Rewrite the items below, swapping "dropdown" for "drop-down list" wherever it occurs and leaving everything else as it is.

Some records:
========================================

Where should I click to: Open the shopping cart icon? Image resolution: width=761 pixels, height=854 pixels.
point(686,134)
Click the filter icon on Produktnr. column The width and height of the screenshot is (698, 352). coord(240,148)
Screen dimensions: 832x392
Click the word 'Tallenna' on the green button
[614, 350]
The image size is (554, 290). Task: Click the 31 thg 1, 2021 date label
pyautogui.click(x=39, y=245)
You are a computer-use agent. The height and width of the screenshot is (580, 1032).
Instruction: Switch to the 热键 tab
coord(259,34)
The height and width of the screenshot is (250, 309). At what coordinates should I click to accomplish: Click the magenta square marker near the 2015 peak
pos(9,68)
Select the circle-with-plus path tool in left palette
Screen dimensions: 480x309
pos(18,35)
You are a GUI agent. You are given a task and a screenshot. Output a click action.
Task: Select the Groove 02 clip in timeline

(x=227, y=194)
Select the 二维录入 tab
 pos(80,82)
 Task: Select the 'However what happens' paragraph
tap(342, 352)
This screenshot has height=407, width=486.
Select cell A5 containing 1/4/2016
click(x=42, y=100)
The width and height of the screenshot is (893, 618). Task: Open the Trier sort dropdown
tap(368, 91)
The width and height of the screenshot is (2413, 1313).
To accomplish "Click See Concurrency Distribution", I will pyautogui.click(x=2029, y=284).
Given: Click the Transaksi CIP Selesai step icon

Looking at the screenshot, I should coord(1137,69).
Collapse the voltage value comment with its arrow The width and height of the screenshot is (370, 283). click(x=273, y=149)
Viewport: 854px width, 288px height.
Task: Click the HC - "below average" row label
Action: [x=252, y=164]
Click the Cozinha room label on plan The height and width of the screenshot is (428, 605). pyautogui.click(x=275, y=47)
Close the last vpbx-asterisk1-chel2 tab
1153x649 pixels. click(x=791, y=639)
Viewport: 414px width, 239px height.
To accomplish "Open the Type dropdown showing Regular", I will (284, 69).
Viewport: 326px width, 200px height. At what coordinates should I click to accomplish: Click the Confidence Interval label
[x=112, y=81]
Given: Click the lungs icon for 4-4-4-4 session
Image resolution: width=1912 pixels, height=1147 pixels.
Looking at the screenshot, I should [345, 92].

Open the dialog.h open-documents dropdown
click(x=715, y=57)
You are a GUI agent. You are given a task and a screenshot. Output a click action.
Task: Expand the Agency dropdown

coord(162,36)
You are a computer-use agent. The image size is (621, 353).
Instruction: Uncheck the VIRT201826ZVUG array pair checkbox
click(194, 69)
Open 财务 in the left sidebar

========================================

▶ **Worked solution**:
Where should I click to: Open the shopping cart icon? Image resolution: width=761 pixels, height=854 pixels.
point(686,134)
Click the filter icon on Produktnr. column The width and height of the screenshot is (698, 352). coord(240,148)
Screen dimensions: 832x392
Click the word 'Tallenna' on the green button
[614, 350]
The image size is (554, 290). Task: Click the 31 thg 1, 2021 date label
pyautogui.click(x=39, y=245)
You are a computer-use agent. The height and width of the screenshot is (580, 1032).
Instruction: Switch to the 热键 tab
coord(259,34)
The height and width of the screenshot is (250, 309). At what coordinates should I click to accomplish: Click the magenta square marker near the 2015 peak
pos(9,68)
Select the circle-with-plus path tool in left palette
Screen dimensions: 480x309
pos(18,35)
You are a GUI agent. You are given a task and a screenshot. Output a click action.
Task: Select the Groove 02 clip in timeline

(x=227, y=194)
Select the 二维录入 tab
 pos(80,82)
 Task: Select the 'However what happens' paragraph
tap(342, 352)
This screenshot has height=407, width=486.
Select cell A5 containing 1/4/2016
click(x=42, y=100)
The width and height of the screenshot is (893, 618). Task: Open the Trier sort drop-down list
tap(368, 91)
The width and height of the screenshot is (2413, 1313).
To accomplish "Click See Concurrency Distribution", I will pyautogui.click(x=2029, y=284).
Given: Click the Transaksi CIP Selesai step icon

Looking at the screenshot, I should coord(1137,69).
Collapse the voltage value comment with its arrow The width and height of the screenshot is (370, 283). click(x=273, y=149)
Viewport: 854px width, 288px height.
Task: Click the HC - "below average" row label
Action: [x=252, y=164]
Click the Cozinha room label on plan The height and width of the screenshot is (428, 605). pyautogui.click(x=275, y=47)
Close the last vpbx-asterisk1-chel2 tab
1153x649 pixels. click(x=791, y=639)
Viewport: 414px width, 239px height.
To accomplish "Open the Type drop-down list showing Regular", I will (284, 69).
Viewport: 326px width, 200px height. At what coordinates should I click to accomplish: Click the Confidence Interval label
[x=112, y=81]
Given: Click the lungs icon for 4-4-4-4 session
Image resolution: width=1912 pixels, height=1147 pixels.
Looking at the screenshot, I should [345, 92].

Open the dialog.h open-documents drop-down list
click(x=715, y=57)
You are a GUI agent. You are given a task and a screenshot. Output a click action.
Task: Expand the Agency drop-down list

coord(162,36)
You are a computer-use agent. The image size is (621, 353).
Instruction: Uncheck the VIRT201826ZVUG array pair checkbox
click(194, 69)
Open 财务 in the left sidebar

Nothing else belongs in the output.